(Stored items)
*** Block opens ***

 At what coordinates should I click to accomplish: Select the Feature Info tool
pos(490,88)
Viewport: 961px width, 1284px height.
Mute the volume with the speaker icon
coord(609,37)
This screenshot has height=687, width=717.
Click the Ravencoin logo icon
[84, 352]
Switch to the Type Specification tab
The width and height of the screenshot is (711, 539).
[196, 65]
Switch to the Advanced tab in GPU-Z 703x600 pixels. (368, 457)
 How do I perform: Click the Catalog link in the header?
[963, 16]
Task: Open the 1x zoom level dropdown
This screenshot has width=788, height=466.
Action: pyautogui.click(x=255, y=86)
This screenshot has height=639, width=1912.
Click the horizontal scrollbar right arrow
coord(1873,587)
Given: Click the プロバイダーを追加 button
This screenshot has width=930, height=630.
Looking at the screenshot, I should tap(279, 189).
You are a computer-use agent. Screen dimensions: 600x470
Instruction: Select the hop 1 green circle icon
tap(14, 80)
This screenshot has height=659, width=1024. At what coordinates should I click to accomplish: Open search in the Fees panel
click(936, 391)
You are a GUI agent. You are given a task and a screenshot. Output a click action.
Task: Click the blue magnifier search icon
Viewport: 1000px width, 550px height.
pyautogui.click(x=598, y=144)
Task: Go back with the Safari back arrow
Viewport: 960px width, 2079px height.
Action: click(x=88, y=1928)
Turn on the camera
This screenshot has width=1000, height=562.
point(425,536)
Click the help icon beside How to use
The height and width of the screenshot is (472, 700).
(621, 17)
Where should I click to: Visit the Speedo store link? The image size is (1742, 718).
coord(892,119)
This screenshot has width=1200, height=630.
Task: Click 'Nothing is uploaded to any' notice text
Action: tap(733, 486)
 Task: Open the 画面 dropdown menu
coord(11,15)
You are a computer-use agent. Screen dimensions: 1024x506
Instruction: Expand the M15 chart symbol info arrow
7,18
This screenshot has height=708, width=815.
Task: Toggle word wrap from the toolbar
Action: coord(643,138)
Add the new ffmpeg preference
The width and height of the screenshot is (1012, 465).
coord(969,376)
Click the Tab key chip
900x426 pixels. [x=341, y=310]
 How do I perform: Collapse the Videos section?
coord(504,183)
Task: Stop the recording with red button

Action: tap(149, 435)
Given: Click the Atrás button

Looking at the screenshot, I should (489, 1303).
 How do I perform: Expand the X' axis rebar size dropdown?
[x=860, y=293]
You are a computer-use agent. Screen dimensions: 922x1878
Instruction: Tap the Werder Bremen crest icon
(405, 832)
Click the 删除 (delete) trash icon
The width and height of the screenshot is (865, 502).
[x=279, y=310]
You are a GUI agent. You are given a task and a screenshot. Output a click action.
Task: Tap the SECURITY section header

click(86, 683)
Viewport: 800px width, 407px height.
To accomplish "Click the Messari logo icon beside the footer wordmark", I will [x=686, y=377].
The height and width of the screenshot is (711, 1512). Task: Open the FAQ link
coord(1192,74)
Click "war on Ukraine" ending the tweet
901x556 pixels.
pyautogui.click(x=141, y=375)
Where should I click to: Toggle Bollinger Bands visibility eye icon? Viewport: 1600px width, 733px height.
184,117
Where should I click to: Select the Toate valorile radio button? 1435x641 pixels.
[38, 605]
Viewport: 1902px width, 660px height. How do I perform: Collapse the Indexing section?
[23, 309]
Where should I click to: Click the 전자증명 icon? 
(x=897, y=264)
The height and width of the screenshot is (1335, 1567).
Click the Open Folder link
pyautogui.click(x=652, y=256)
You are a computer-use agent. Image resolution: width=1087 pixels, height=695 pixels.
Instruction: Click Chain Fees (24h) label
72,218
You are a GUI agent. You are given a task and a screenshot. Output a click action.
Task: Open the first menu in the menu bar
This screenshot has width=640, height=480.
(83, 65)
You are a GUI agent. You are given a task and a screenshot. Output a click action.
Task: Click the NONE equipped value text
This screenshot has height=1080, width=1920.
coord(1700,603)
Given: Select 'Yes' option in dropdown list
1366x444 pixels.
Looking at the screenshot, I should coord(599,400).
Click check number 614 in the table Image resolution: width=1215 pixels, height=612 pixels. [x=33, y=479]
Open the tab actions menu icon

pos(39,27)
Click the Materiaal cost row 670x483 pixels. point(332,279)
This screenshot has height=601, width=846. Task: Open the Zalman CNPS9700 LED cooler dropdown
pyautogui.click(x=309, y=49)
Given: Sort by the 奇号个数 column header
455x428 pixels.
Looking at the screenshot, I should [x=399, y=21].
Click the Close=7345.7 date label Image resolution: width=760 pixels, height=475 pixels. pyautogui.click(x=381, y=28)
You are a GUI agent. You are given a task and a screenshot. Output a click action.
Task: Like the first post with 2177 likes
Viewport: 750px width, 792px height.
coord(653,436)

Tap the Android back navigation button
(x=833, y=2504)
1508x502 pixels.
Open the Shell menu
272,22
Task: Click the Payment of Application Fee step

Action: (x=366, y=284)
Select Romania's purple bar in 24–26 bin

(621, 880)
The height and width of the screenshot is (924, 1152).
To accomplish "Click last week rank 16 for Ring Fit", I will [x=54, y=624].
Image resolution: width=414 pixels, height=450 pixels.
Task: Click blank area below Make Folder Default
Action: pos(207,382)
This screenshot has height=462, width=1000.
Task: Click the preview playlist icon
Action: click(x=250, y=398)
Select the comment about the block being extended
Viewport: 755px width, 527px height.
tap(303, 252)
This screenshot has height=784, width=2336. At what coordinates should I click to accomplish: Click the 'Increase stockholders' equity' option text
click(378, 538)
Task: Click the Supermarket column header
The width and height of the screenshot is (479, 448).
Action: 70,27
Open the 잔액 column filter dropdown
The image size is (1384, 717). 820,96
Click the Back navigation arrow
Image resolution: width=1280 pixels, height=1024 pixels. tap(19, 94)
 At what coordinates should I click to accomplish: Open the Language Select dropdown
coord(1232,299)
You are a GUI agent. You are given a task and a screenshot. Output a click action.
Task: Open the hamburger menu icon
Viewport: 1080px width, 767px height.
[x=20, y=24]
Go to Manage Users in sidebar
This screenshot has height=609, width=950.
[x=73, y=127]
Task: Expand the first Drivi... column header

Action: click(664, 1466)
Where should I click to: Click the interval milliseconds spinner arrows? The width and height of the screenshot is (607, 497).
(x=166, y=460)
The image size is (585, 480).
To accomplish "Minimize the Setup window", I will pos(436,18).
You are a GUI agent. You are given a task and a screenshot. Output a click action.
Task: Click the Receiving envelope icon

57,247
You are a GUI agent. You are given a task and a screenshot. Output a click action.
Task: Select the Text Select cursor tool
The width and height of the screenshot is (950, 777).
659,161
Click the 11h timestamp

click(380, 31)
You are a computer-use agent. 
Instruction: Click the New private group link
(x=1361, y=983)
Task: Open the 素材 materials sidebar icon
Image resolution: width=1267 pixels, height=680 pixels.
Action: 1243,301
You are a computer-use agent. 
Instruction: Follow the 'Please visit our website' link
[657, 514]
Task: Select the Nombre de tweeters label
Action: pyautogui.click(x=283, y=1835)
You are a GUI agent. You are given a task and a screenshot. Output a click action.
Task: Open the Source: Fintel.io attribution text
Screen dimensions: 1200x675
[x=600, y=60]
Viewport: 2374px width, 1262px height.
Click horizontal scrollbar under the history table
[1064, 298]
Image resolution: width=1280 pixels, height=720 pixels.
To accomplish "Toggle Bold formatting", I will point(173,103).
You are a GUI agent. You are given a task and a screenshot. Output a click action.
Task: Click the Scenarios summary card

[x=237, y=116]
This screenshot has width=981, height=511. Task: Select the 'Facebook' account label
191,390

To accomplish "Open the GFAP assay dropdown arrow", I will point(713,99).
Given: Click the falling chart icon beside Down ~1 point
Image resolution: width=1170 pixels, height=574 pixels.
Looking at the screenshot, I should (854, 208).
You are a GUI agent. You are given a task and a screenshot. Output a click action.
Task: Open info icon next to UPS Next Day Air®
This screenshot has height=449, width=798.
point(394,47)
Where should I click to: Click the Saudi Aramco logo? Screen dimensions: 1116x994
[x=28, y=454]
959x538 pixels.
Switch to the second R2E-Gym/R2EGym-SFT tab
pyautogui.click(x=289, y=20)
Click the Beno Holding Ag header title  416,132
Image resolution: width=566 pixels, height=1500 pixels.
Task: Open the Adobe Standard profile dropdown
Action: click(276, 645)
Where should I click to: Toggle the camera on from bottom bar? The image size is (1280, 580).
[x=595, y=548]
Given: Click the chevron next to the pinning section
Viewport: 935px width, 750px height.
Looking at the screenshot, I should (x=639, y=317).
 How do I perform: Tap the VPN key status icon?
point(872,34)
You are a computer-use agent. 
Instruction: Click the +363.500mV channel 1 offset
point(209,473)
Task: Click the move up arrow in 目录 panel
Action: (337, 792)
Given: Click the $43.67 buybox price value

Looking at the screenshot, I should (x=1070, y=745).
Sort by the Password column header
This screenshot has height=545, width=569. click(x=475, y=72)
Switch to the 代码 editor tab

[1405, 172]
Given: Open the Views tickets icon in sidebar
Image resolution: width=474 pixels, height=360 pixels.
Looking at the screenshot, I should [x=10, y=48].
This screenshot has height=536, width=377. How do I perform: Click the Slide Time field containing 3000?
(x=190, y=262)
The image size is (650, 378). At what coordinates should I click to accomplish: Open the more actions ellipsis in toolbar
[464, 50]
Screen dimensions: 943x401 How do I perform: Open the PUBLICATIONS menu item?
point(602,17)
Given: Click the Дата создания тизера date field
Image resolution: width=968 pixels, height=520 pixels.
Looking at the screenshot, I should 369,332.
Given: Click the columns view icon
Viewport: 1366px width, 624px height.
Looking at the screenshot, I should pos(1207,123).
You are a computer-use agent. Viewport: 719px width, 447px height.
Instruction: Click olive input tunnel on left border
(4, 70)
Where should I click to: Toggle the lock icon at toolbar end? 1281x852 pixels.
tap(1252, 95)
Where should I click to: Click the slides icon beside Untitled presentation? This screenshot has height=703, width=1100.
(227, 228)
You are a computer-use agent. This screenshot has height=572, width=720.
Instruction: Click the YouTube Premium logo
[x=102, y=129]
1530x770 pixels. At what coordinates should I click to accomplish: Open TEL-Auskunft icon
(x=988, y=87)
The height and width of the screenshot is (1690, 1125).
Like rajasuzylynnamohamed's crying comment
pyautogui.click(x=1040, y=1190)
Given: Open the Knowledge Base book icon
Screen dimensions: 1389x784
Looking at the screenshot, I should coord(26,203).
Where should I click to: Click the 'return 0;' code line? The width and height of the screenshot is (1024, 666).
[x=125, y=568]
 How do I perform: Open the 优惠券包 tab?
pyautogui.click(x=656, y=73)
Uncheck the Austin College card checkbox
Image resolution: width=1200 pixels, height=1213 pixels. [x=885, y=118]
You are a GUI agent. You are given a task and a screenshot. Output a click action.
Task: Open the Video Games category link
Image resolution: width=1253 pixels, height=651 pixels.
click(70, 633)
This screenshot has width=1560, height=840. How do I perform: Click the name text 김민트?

*** Block closes ***

# TASK DIRECTIONS
Check which lines of the entries hold the word "computer", then please give only how many there are.

# ANSWER AREA
9